STATED PROBLEM:
Copy out the stretch from the line containing "The width and" through the end of the records, putting "Settings" in place of "Properties" and changing nothing else. Leave the pictures out.
# start of DATA LINES
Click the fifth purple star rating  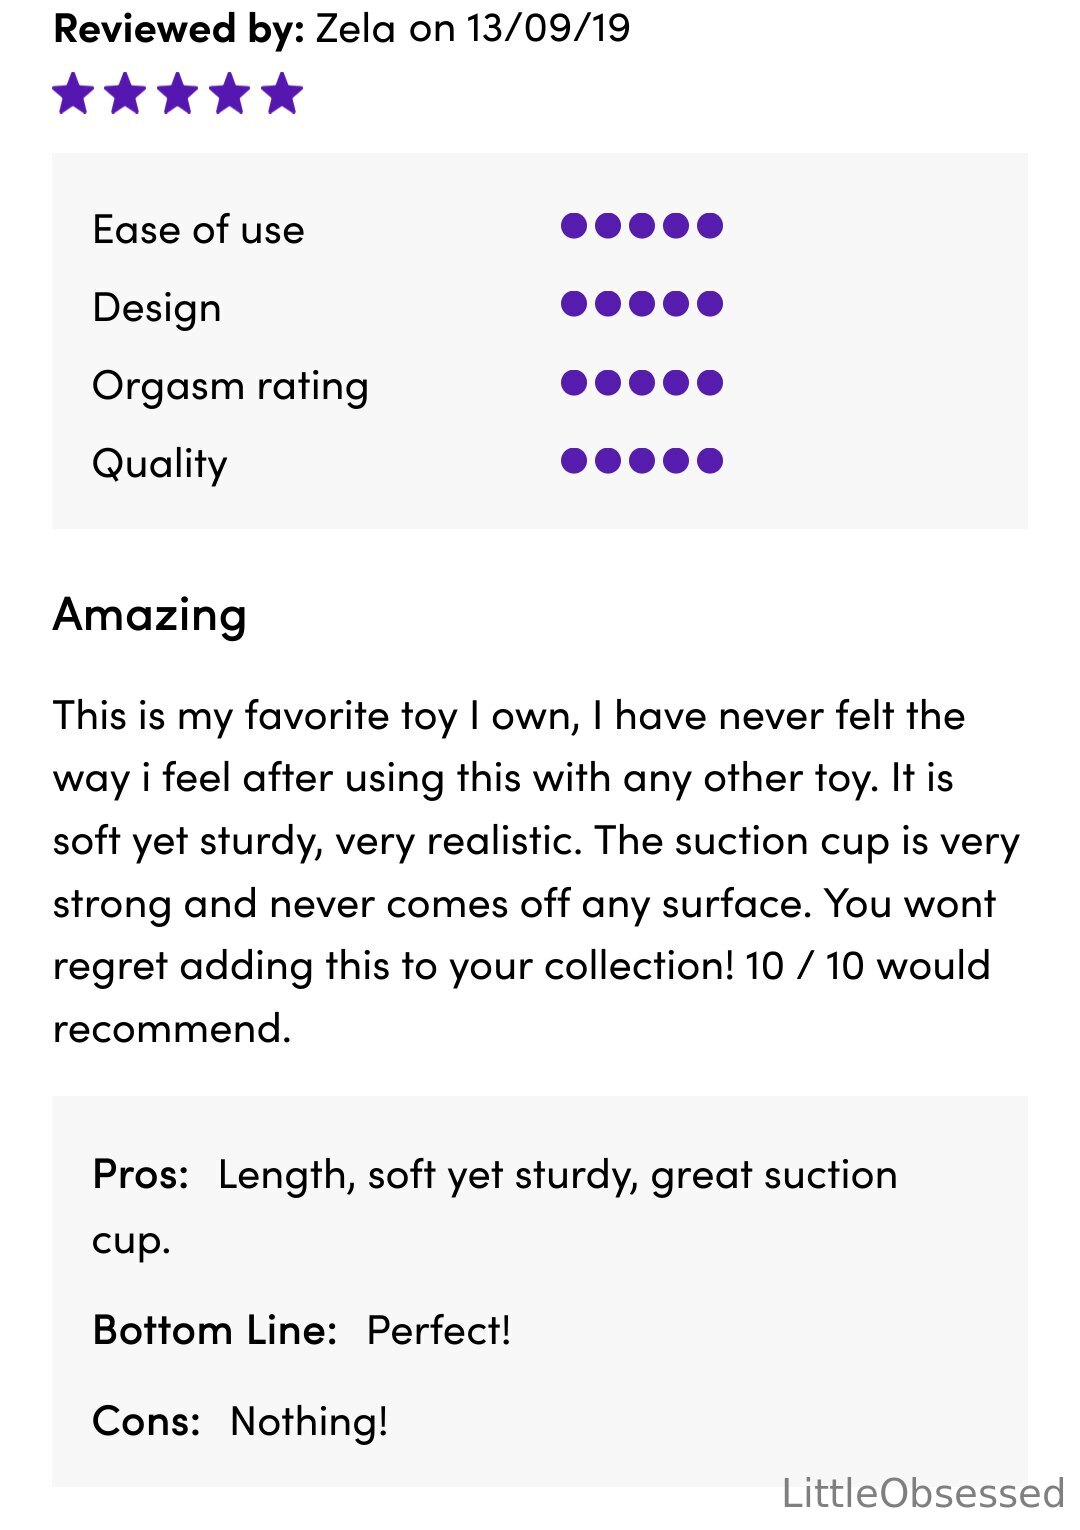pos(281,94)
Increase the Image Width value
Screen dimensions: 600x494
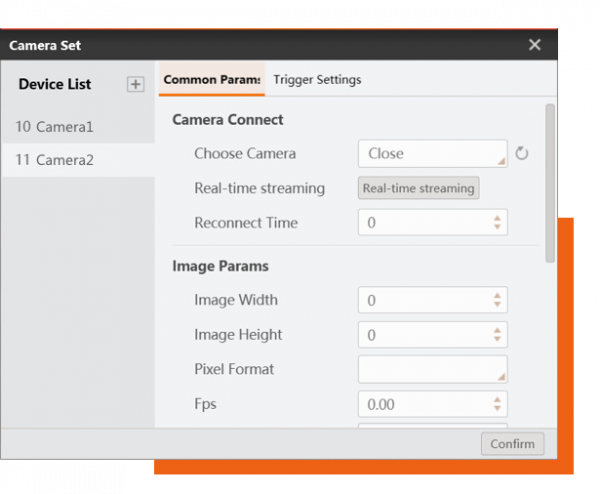[x=497, y=295]

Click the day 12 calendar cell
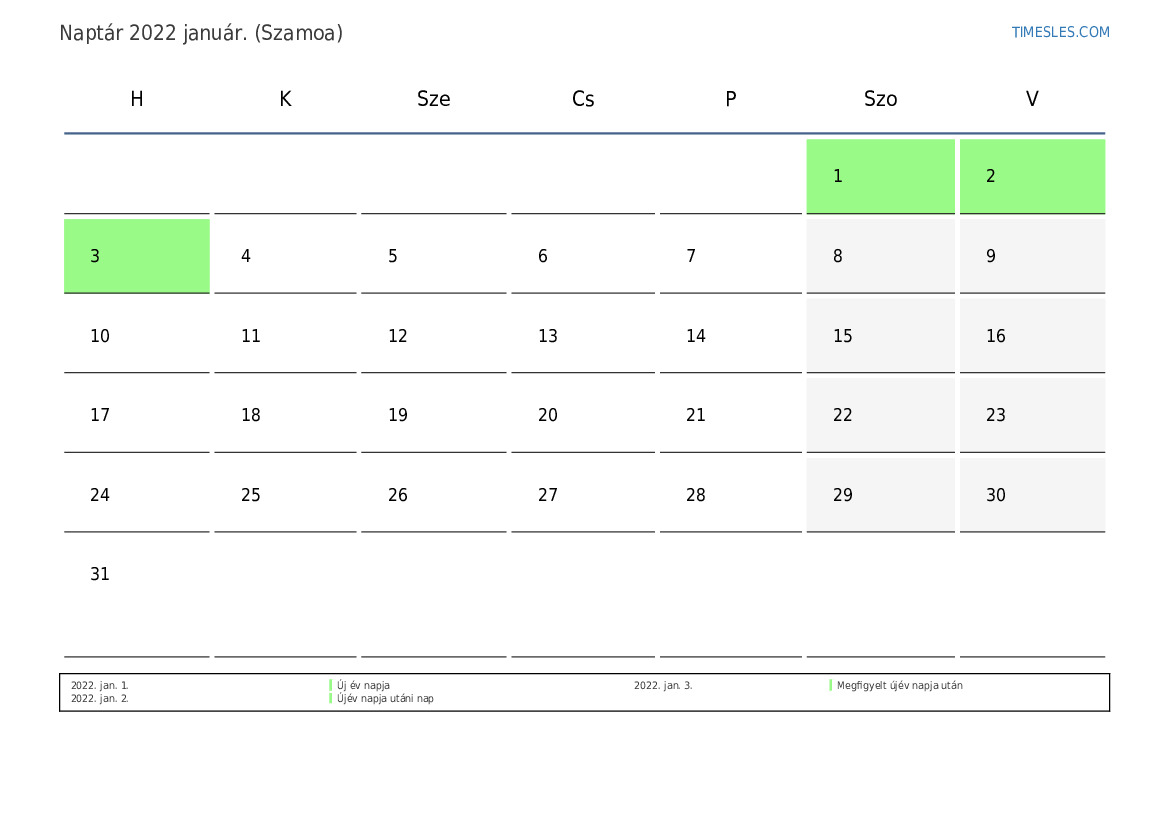click(433, 336)
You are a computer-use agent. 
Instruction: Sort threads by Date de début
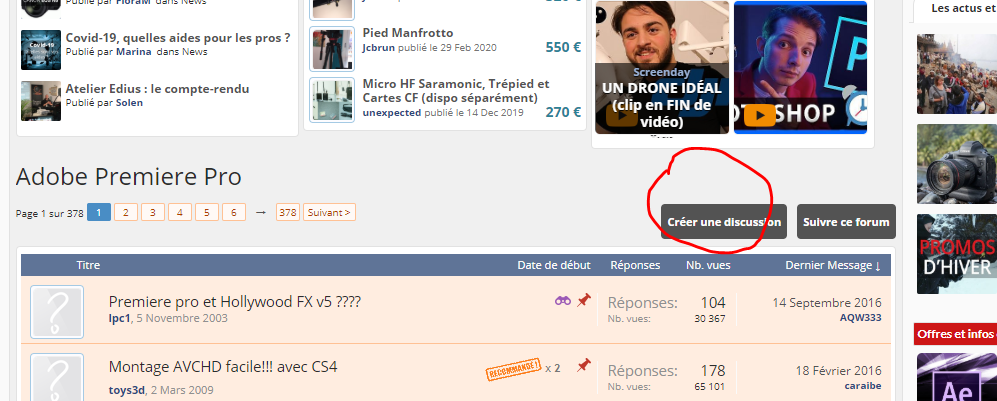[554, 265]
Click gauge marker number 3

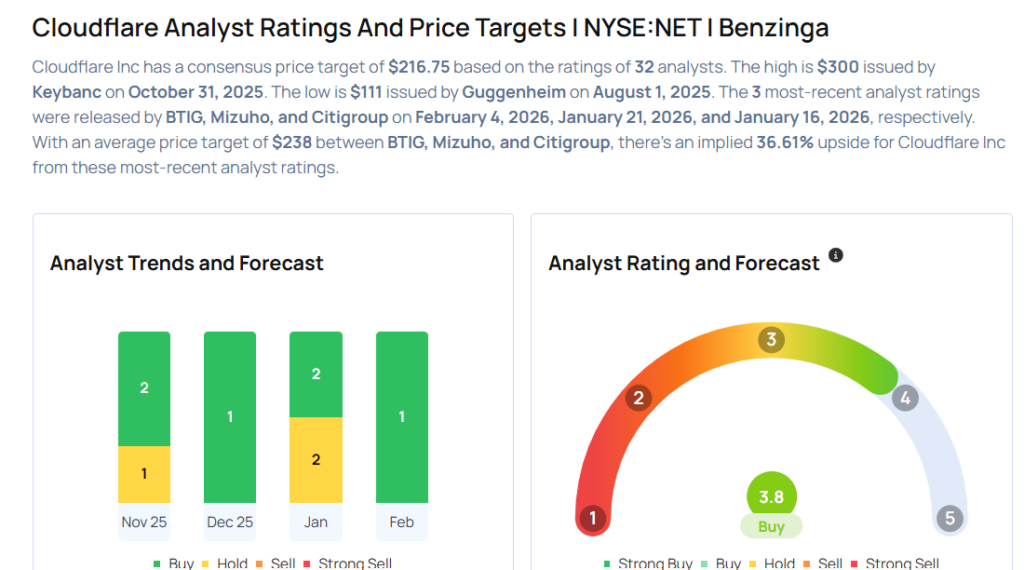(770, 339)
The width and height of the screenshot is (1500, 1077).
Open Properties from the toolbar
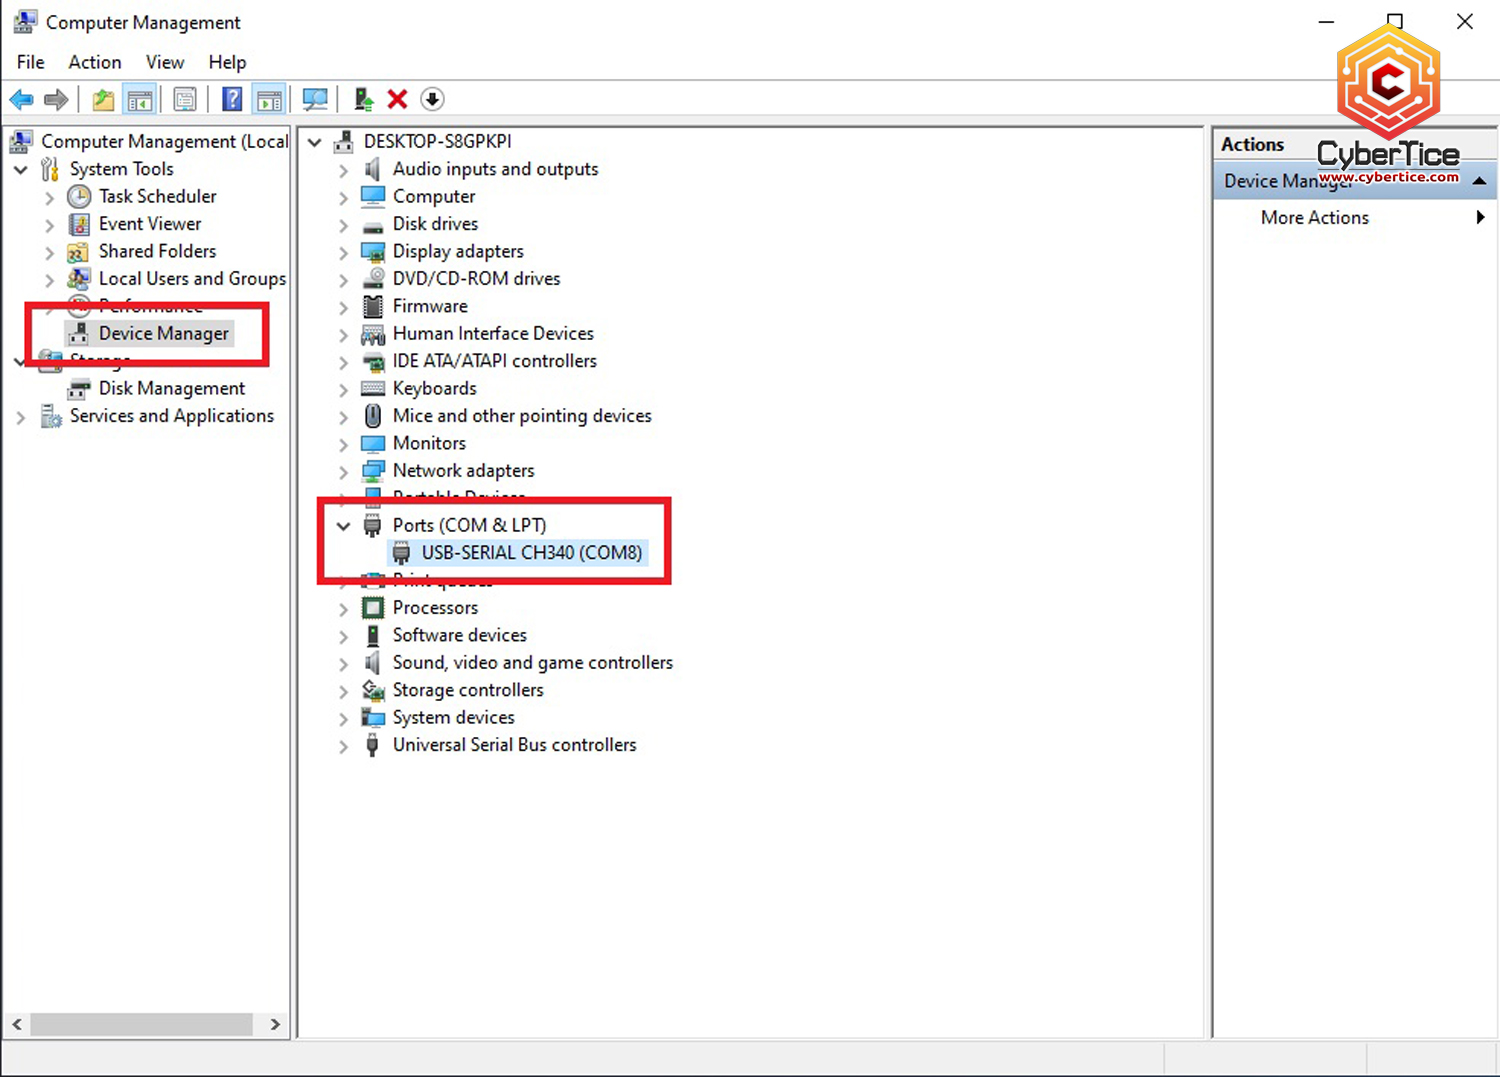[185, 99]
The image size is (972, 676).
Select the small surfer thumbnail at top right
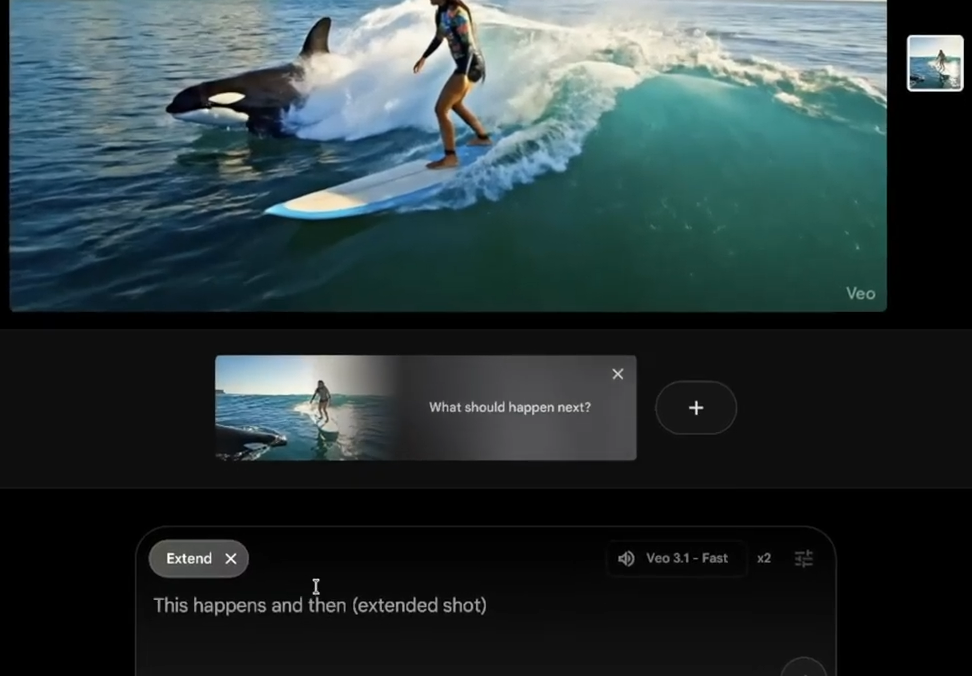point(935,63)
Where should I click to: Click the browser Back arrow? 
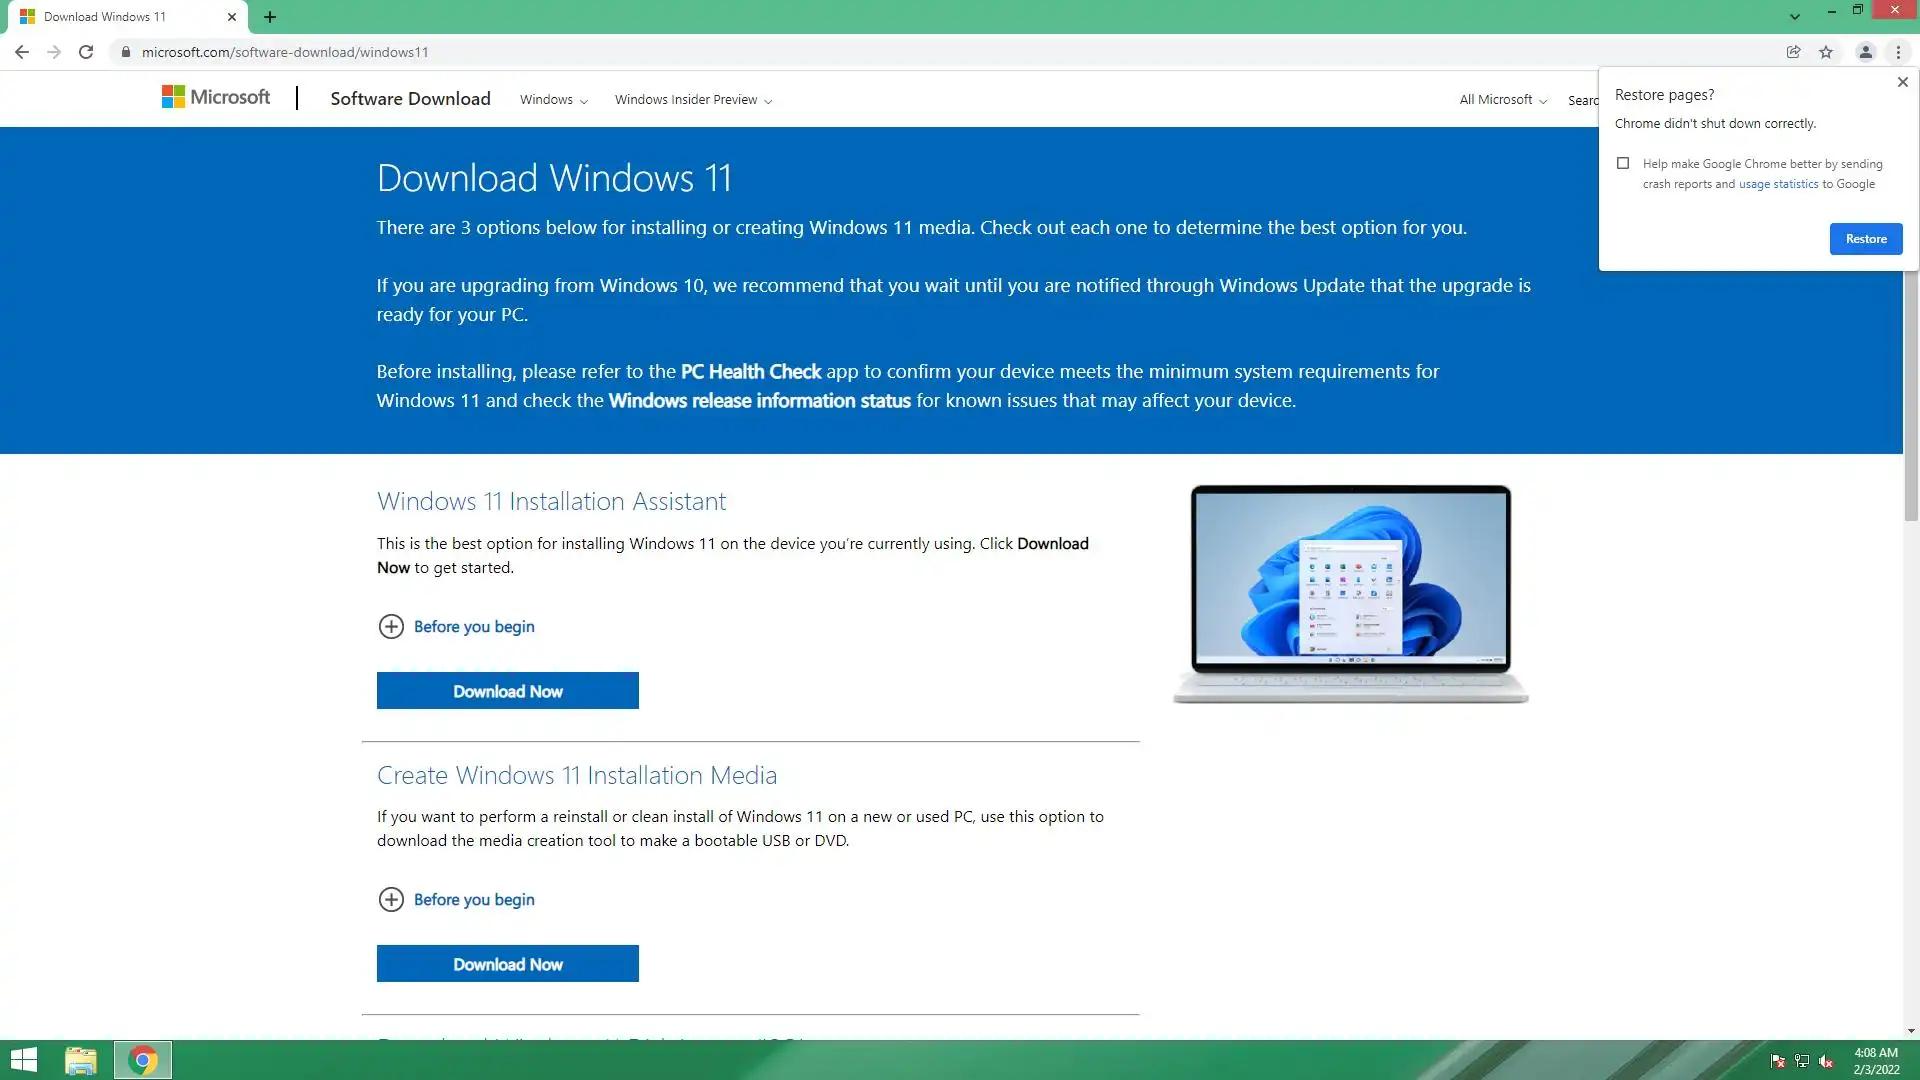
# end of DATA LINES
EXERCISE ANSWER:
The width and height of the screenshot is (1500, 1077).
Open Settings from the toolbar
[185, 99]
The image size is (972, 676).
Select the small surfer thumbnail at top right
point(935,63)
Where should I click to: Click the browser Back arrow? 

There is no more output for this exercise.